Find all positive integers $k$ such that for any positive integer $n$, $2^{(k-1)n+1}$ does not divide $\dfrac{(kn)!}{n!}$.
We have $$\dfrac{(kn)!}{2^{(k-1)n+1} \cdot n!} = \dfrac{(n+1)\cdots(kn)}{2^{(k-1)n+1}}.$$ Thus we need the largest power of $2$ dividing $(n+1)\cdots(kn)$ for some $k$ to be less than $2^{(k-1)n+1}$ for all $n$. How can we find all such $k$?
Only the powers of $2$ work:
There is a theorem that says that $v_p(n!)=\frac{n-S_p(n)}{p-1}$, where $S_p(n)$ is the sum of the digits in the base $p$ representation of $n$. Using this we get $v_2\frac{(kn)!}{n!}=(k-1)n+(S_p(n)-S_p(kn) )$.
So the number $k$ must satisfy that $kn$ has sum of digits greater than or equal to $n$ for any $n$ (in binary).
Notice that $k$ satisfies this if and only if $2k$ satisfies this, so we must only prove that the only odd integer that works is $k=1$.

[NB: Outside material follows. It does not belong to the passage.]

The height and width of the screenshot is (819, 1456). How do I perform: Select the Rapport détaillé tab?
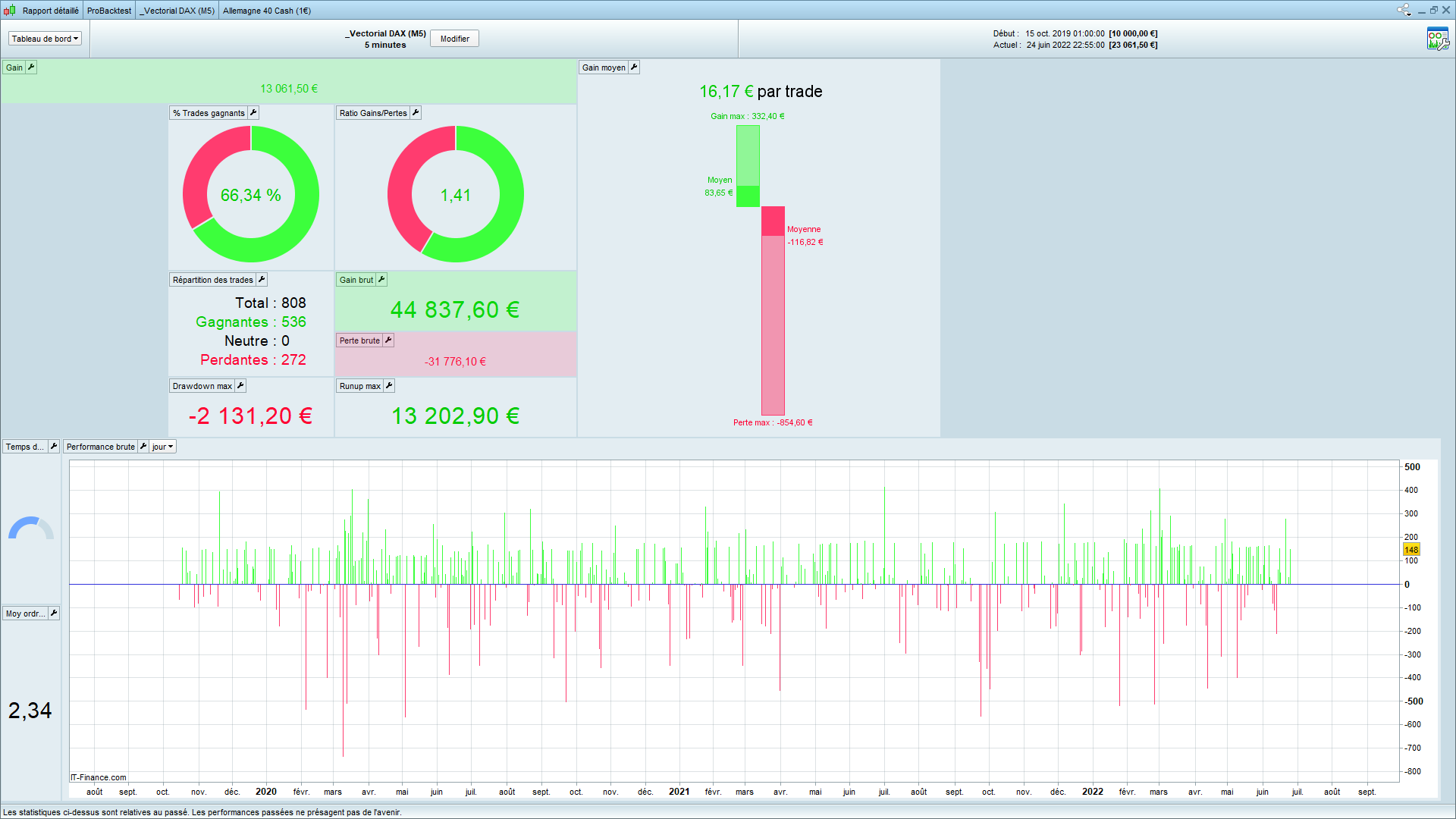click(x=50, y=11)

Suppose an odd $k>1$ works. Let $m$ be a multiple of $k$ with the least possible number of one digits (suppose it has $v$ ones), we can clearly take $m$ to be odd. Write $m=2^a+b$ with $2^a>b$. Notice that the number $w=2^{a+s\varphi(k)}+b$ is also a multiple of $k$ with $v$ ones for every $s\in \mathbb Z^+$.

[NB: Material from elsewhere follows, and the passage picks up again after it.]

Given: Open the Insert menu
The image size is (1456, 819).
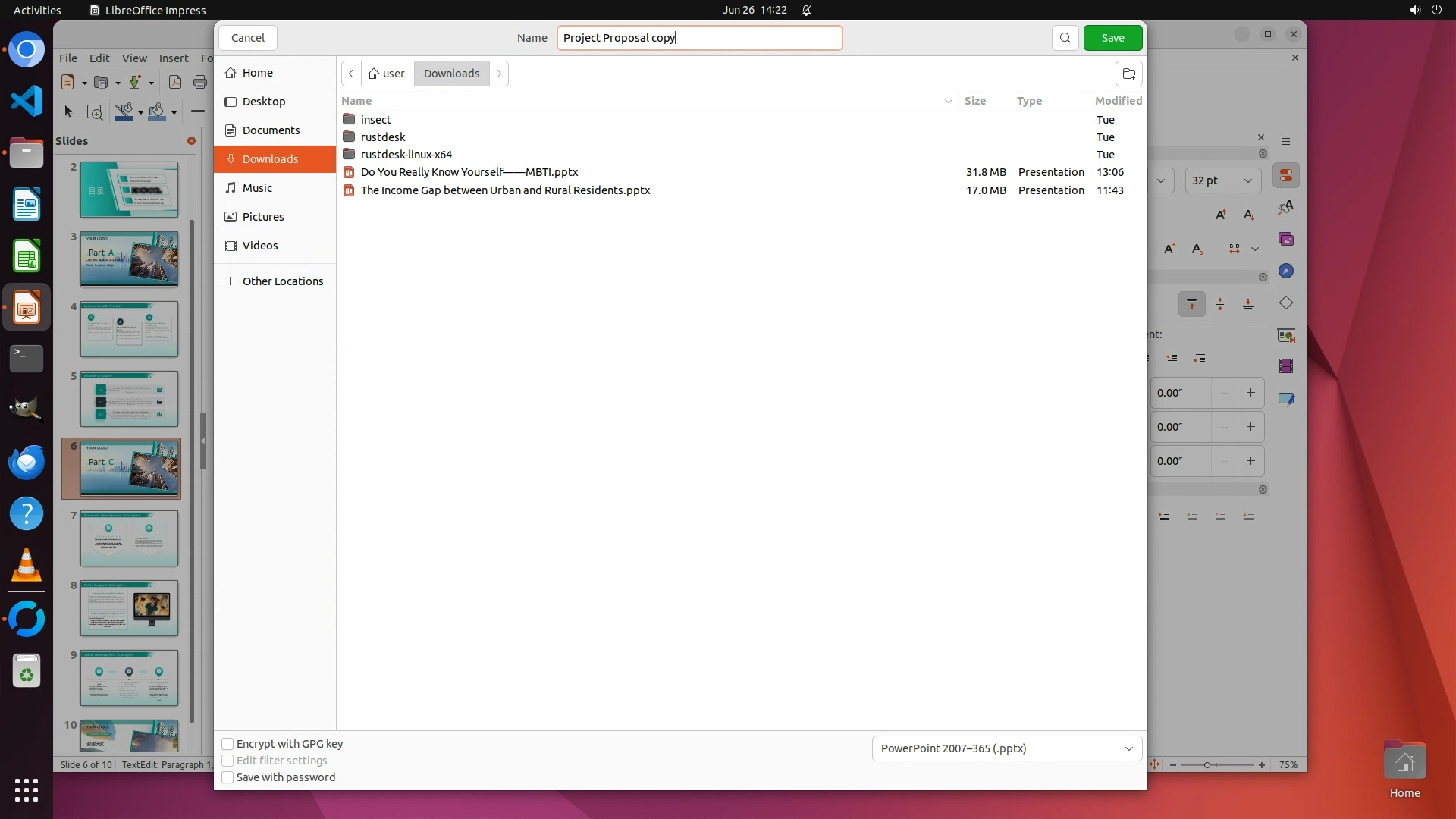Looking at the screenshot, I should (174, 58).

We now prove that $w/k$ must have more than $v$ ones for sufficiently large $s$.We proceed by contradiction, pick $s$ so that $w/k$ must have at least $z$ consecutive zeros in its binary representation , where $z$ is equal to the length of the base $2$ representation of $k$ (it must for large values of $w$, because we are assuming $w/k$ has at most $v$ one digits, and $w/k$ is odd). Then the number of one digits in $w/k\times k$ is equal to the sum of the bits of $k$ multiplied by each of the two parts of $w/k$, and this is at least $2v$ (here we consider the two parts to be the digits corresponding to each of the two sides separated by the $z$ consecutive zeros). This is a contradiction.